Michael Moore's debut piece for The Awful Truth was about a man who was denied a pancreas transplant by Humana, a HMO.
Now, while I believe the press and attention may have been instrumental in Humana approving dual kidney/pancreas transplants in general, his piece just rubs me the wrong way.
I guess my biggest beef with Michael is that people treat his work as a documentary, when it is in fact sensationalism.
In the piece, viewable on youtube, Michael claims that the patient could die tomorrow and stages a mock funeral at Humana headquarters.
No matter how uncontrollable your diabetes is, it is very very unlikely that you are going to die tomorrow because of it.

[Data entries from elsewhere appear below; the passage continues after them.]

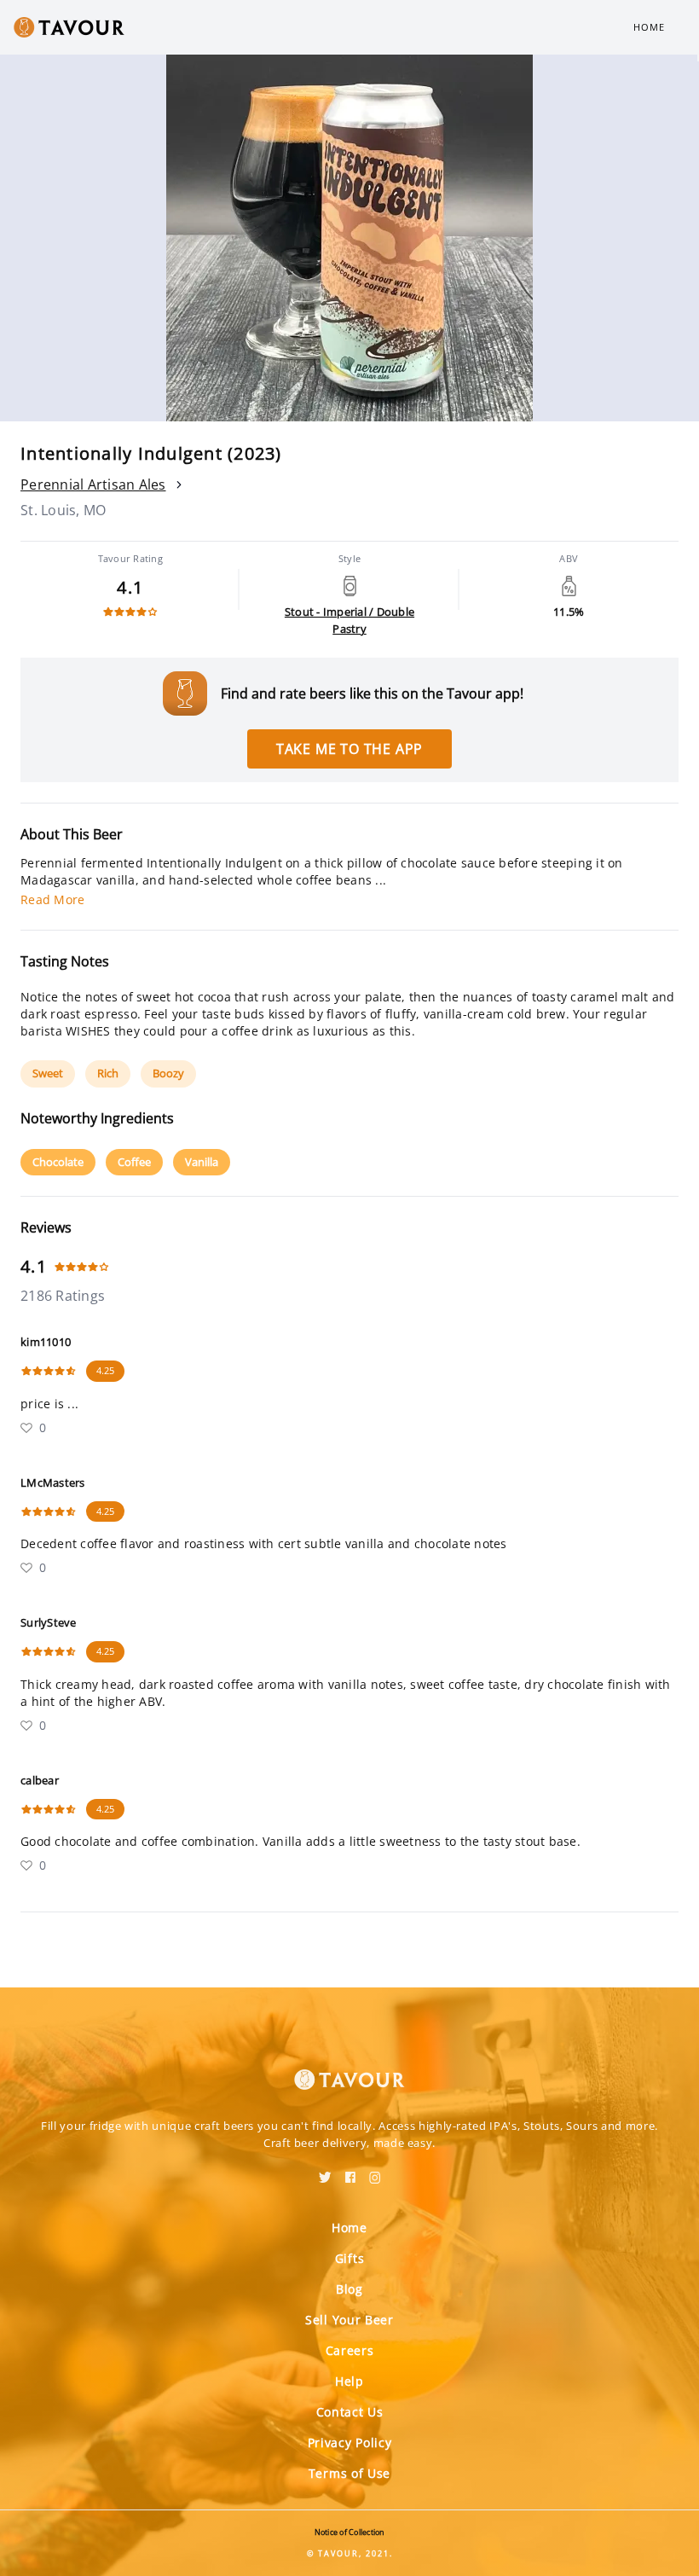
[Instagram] (375, 2172)
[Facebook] (350, 2172)
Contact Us (350, 2412)
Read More (52, 899)
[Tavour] (349, 2069)
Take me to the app (349, 749)
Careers (350, 2350)
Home (649, 26)
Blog (349, 2289)
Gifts (350, 2258)
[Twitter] (325, 2172)
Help (349, 2381)
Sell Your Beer (349, 2320)
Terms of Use (349, 2473)
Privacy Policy (350, 2442)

His worst complication was hypoglycemia unawareness (which I have too) - and while it may not be fun, the safe secure alternative to a transplant is to test your blood sugar hourly (even setting alarms at night if you are that unstable). So the claim underlying the whole piece is a fallacy. Notably, Humana HAD approved the kidney transplant that he required, just balked at the pancreas. If I were on the receiving end, I too would be devastated and crying foul. But I still wouldn't claim that I was going to die tomorrow.
Second, he claims with the $28 million the execs were paid in a given year, that 473 transplants could have been performed by Humana. This claim is ridiculous. It doesn't even account for the cost of the surgery, nonetheless the years of treatment required after transplant.
I haven't seen Sicko yet - I will see it and I will probably resonate with much of what it says... but you have to take it with a grain of salt. The facts just aren't complete.